-- Short exercise A --
What date appears on the implicit differentiation page?

-- Document passage --
※
# How do you implicitly differentiate -y=y-sqrt(x^3y-y) ?

Sep 14, 2016

$\frac{\mathrm{dy}}{\mathrm{dx}} = \frac{3 y {x}^{2}}{\left(4 \sqrt{{x}^{3} y - y}\right) \left({x}^{3} - 1\right)}$

#### Explanation:

implicit differentiation is derived from the following
$\frac{d}{\mathrm{dx}} = \frac{d}{\mathrm{dy}} \cdot \frac{\mathrm{dy}}{\mathrm{dx}}$

so we need to only solve
$\frac{d}{\mathrm{dy}} = 2 - \frac{1}{2 \sqrt{{x}^{3} y - y}} \left({x}^{3} - 1\right) = \frac{4 \sqrt{{x}^{3} y - y}}{2 \sqrt{{x}^{3} y - y}} \left({x}^{3} - 1\right)$

$\frac{d}{\mathrm{dx}} = - \frac{3 y {x}^{2}}{2 \sqrt{{x}^{3} y - y}}$

now lets divide and solve

$\frac{\mathrm{dy}}{\mathrm{dx}} = \frac{2 \sqrt{{x}^{3} y - y}}{\left(4 \sqrt{{x}^{3} y - y}\right) \left({x}^{3} - 1\right)} \cdot \frac{3 y {x}^{2}}{2 \sqrt{{x}^{3} y - y}}$

$\frac{\mathrm{dy}}{\mathrm{dx}} = \frac{3 y {x}^{2}}{\left(4 \sqrt{{x}^{3} y - y}\right) \left({x}^{3} - 1\right)}$
※
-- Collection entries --
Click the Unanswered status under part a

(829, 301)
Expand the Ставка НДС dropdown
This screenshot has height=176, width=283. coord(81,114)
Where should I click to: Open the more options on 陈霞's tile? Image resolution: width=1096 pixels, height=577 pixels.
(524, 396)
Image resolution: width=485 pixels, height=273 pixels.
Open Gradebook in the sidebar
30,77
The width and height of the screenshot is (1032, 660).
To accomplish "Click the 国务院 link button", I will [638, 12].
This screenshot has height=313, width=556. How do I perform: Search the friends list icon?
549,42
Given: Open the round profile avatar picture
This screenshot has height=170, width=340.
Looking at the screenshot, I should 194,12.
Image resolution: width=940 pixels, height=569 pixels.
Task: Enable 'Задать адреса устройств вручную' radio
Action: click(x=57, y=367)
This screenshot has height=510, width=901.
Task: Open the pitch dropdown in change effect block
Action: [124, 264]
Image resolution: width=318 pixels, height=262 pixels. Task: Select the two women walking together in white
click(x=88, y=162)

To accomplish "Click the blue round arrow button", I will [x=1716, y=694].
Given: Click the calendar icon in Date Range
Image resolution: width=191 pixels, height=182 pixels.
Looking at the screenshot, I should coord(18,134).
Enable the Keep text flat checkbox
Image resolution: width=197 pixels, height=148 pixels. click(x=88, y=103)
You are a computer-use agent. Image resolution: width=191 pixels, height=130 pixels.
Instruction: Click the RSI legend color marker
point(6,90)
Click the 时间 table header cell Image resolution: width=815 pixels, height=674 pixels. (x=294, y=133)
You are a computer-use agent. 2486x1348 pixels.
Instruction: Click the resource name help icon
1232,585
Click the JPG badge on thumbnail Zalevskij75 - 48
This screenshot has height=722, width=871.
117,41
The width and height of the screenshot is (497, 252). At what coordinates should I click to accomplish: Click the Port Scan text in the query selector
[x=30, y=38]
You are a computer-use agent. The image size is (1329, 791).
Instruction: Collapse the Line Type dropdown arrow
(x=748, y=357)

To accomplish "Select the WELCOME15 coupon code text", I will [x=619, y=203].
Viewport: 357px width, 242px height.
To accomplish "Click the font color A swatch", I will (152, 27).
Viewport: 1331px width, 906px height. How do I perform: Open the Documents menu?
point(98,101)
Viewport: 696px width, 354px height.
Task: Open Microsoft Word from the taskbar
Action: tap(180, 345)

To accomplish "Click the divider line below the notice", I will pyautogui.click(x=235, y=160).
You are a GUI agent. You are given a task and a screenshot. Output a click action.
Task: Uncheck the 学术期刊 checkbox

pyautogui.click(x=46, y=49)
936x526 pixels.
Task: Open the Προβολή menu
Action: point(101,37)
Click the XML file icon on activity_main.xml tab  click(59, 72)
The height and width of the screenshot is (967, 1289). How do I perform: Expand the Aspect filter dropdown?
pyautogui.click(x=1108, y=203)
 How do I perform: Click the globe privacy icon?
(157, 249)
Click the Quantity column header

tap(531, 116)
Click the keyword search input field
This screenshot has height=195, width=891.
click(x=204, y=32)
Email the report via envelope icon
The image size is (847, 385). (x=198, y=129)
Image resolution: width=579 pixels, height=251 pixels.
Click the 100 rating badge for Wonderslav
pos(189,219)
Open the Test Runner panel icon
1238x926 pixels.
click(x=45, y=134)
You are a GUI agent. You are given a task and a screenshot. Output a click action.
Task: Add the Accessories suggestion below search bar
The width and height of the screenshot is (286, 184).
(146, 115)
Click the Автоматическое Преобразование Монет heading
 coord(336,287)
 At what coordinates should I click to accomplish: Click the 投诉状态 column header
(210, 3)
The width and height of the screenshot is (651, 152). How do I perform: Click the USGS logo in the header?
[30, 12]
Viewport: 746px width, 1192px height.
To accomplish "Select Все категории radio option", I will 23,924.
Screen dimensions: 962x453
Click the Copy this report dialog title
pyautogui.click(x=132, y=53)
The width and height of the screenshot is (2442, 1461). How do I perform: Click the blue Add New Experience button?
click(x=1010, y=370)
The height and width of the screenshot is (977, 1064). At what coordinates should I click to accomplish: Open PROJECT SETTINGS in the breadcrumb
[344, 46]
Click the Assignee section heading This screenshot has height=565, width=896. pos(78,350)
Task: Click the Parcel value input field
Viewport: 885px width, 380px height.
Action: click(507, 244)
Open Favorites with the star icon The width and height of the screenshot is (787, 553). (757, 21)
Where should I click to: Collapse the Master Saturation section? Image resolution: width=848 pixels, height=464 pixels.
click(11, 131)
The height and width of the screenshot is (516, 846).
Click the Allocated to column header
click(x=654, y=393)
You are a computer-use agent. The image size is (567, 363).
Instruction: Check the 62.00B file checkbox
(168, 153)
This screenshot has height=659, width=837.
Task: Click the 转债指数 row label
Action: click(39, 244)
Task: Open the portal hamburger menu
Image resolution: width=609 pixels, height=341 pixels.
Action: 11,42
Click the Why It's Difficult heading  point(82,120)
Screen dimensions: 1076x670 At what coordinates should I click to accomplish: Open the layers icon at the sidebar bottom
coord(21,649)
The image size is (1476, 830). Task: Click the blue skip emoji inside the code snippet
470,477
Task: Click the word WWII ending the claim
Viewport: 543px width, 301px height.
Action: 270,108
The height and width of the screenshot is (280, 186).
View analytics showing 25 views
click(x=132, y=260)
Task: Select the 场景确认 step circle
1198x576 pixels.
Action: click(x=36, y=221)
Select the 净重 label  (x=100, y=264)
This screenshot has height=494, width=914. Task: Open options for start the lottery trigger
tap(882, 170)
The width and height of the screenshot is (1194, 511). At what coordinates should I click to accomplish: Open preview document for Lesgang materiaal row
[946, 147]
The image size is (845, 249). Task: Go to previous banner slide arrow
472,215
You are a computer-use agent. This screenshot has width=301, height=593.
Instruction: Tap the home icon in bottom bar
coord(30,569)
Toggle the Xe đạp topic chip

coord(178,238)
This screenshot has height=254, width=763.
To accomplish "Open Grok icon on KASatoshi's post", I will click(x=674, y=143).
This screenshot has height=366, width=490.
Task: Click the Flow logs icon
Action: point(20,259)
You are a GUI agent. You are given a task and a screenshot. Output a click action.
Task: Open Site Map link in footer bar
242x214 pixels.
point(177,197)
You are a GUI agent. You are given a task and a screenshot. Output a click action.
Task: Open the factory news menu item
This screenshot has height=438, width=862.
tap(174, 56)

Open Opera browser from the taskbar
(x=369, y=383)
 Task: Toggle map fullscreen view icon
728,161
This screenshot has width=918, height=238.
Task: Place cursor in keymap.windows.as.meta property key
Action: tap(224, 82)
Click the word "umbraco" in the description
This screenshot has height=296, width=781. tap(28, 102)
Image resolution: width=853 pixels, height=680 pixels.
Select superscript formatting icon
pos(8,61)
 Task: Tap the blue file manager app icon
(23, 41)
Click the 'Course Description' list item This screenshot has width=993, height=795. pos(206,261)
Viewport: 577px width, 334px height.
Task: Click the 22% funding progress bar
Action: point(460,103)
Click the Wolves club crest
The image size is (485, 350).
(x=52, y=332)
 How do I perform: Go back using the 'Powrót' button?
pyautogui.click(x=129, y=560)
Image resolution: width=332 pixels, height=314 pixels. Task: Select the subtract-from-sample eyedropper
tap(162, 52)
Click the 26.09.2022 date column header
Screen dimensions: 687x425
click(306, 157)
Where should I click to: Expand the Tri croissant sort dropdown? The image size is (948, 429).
※
-- Short exercise B --
In the listing, write out only the lines starting at the one that contains "Click the XML" and ending at the one that contains "coord(336,287)", substituting "drop-down list" for "dropdown" and keeping everything else the same.

-- Exercise output A --
Sep 14, 2016

-- Exercise output B --
Click the XML file icon on activity_main.xml tab  click(59, 72)
The height and width of the screenshot is (967, 1289). How do I perform: Expand the Aspect filter drop-down list?
pyautogui.click(x=1108, y=203)
 How do I perform: Click the globe privacy icon?
(157, 249)
Click the Quantity column header

tap(531, 116)
Click the keyword search input field
This screenshot has height=195, width=891.
click(x=204, y=32)
Email the report via envelope icon
The image size is (847, 385). (x=198, y=129)
Image resolution: width=579 pixels, height=251 pixels.
Click the 100 rating badge for Wonderslav
pos(189,219)
Open the Test Runner panel icon
1238x926 pixels.
click(x=45, y=134)
You are a GUI agent. You are given a task and a screenshot. Output a click action.
Task: Add the Accessories suggestion below search bar
The width and height of the screenshot is (286, 184).
(146, 115)
Click the Автоматическое Преобразование Монет heading
 coord(336,287)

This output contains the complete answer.